O fim visado pela videovigilância instalada na escola, um local público, por um cidadão, só poderia ser exclusivamente o de prevenir a segurança do estabelecimento, mas devendo conter o aviso aos que lá se encontram ou se deslocam de que estão a ser filmados e só, nesta medida, a videovigilância é legítima.
2 - Não basta, como refere o recorrente, que as referidas imagens tenham sido colhidas numa escola pública, em local público, de não terem sido obtidas às ocultas e de não visarem o contexto da vida privada dos arguidos, enquanto autores do crime de furto qualificado, para se concluir, que a utilização dessas imagens não viola a intimidade ou a esfera privada dos arguidos.
3 - Na verdade, como entendeu e bem, o Mmo juiz da 1ªinstância, as imagens oferecidas como meio de prova pelo Digno Magistrado do Ministério Público, e destinado a fazer prova de factos imputados aos arguidos, não obedeceram aos requisitos impostos por lei, ou seja, o cidadão não estava autorizado para o fazer e o sistema de videovigilância não se encontrava devidamente assinalado, sendo que, nestas circunstâncias as imagens constituem, uma abusiva intromissão na vida privada e a violação do direito à imagem dos arguidos.
Decisão Texto Integral: Acordam os juízes da 9ª secção do tribunal da Relação de Lisboa:

(...)

Vejamos então se assiste razão ao Tribunal recorrido.
O regime de proibições de prova no âmbito do processo penal, encontra-se essencialmente regulado pelo preceituado nos art. 125.º, 126.º, do Código Processo Penal, os quais devem ser conjugados com as garantias constitucionais de defesa, consagradas no art. 32.º, CRP, mormente a injunção imposta pelo seu n.º 8, bem como, com as disposições específicas que disciplinam a obtenção do meio de prova de que pretende se fazer uso.

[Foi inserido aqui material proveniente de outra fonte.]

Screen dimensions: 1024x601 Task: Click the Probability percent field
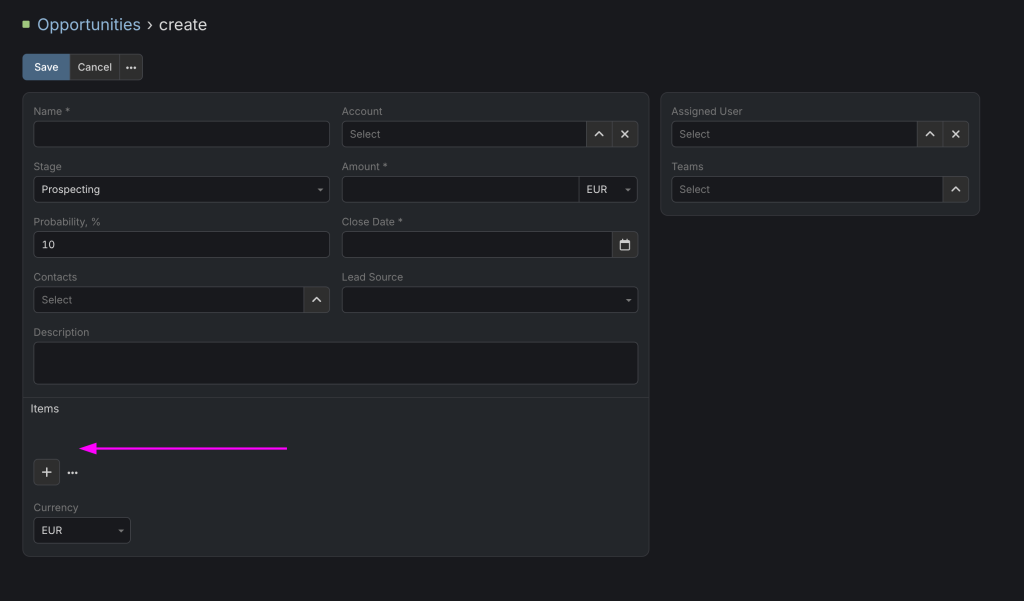pyautogui.click(x=181, y=245)
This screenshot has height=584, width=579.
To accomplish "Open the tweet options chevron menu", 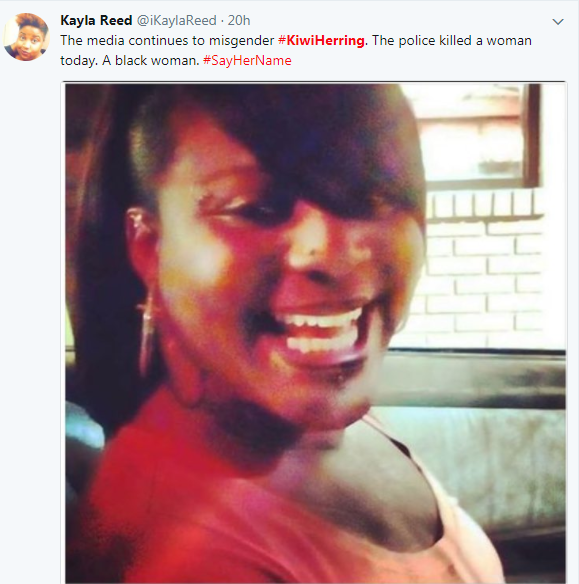I will pyautogui.click(x=557, y=22).
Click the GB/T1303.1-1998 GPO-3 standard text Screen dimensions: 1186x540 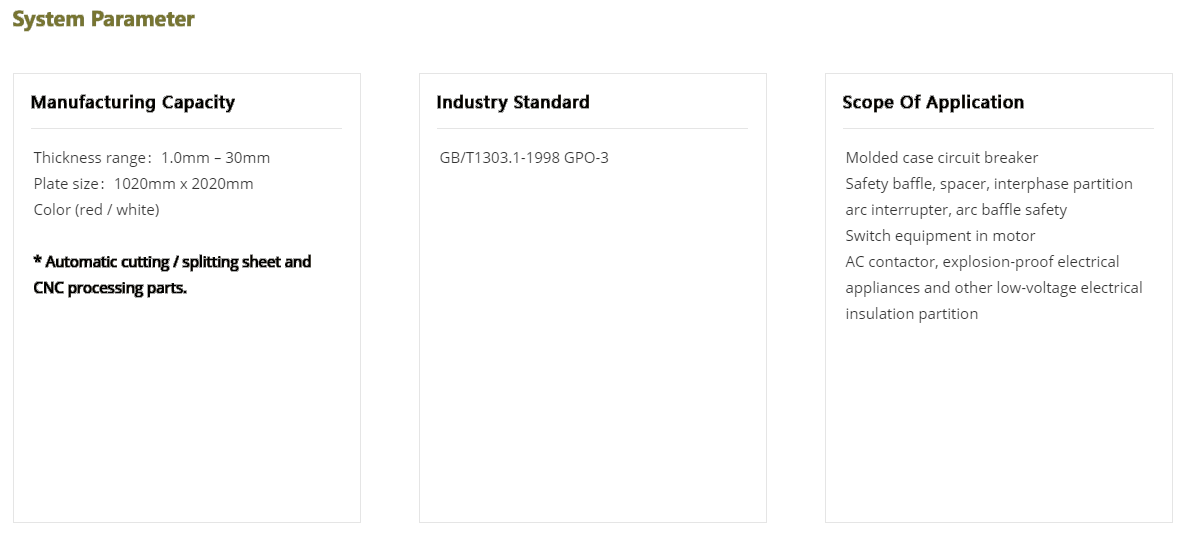524,158
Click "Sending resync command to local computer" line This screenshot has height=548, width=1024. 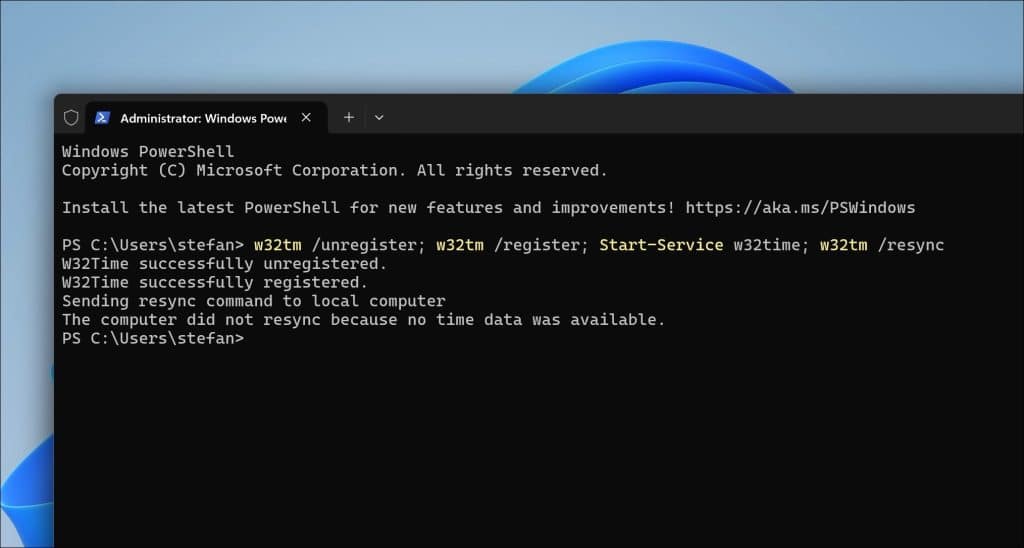point(253,301)
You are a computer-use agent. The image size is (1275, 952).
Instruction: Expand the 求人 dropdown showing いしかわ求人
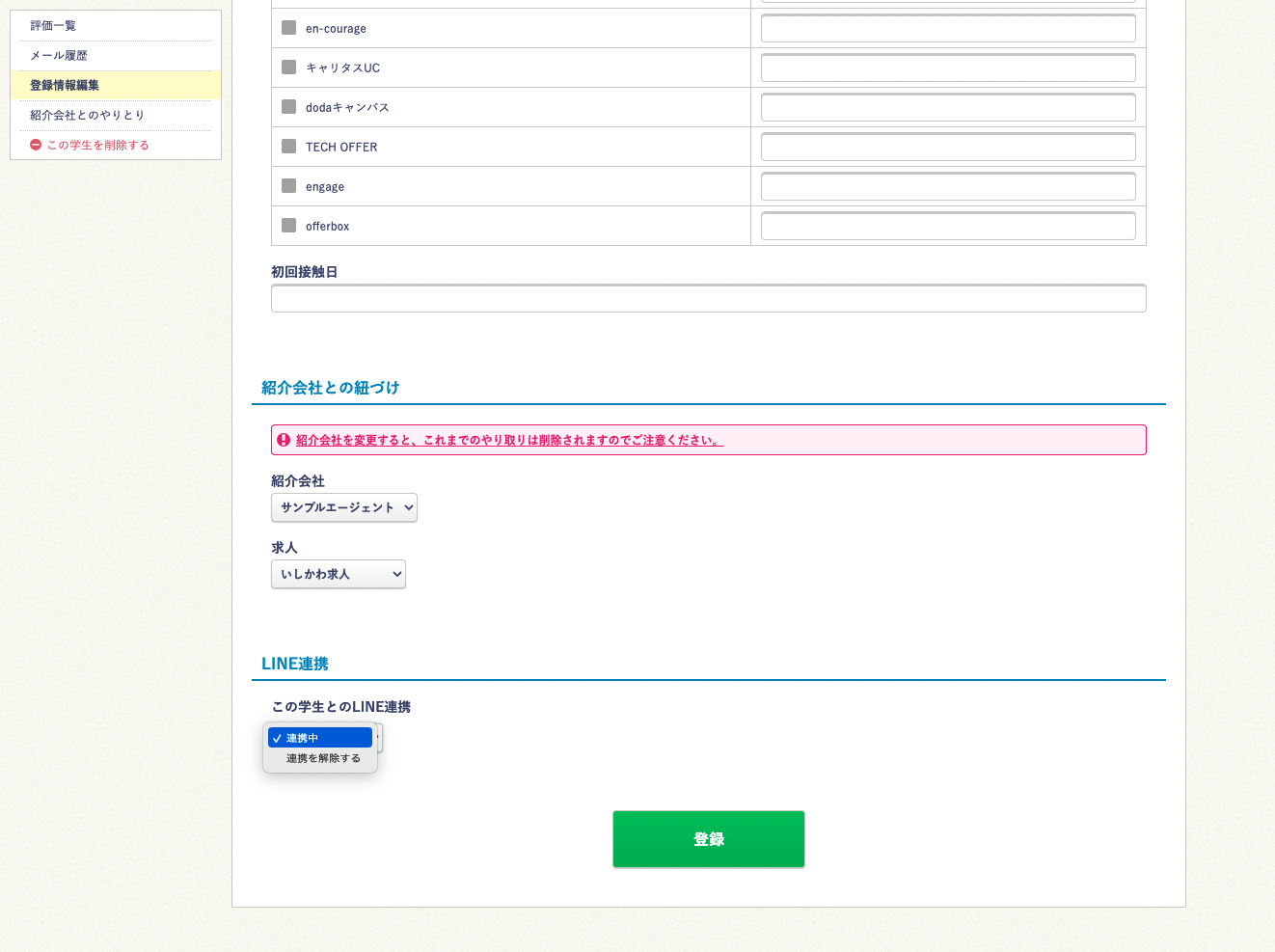338,574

Deste regime podemos destacar que a realização da justiça penal, num Estado de Direito Democrático, como pretende ser o nosso, deve sempre assentar no respeito e garantia dos direitos fundamentais dos cidadãos, mormente da preservação da dignidade humana.
Assim, logo o citado art. 32.º, n.º 8 da CRP, é claro ao preceituar que "São nulas todas as provas obtidas mediante tortura, coacção, ofensa da integridade física ou moral da pessoa, abusiva intromissão na vida privada, no domicílio, na correspondência ou nas telecomunicações."
No mesmo sentido, se situa o estatuído no art. 126.º, ao enunciar discriminatoriamente no seu n.º 2, quais são as provas "ofensivas da integridade física ou moral das pessoas as provas obtidas, mesmo que com consentimento delas".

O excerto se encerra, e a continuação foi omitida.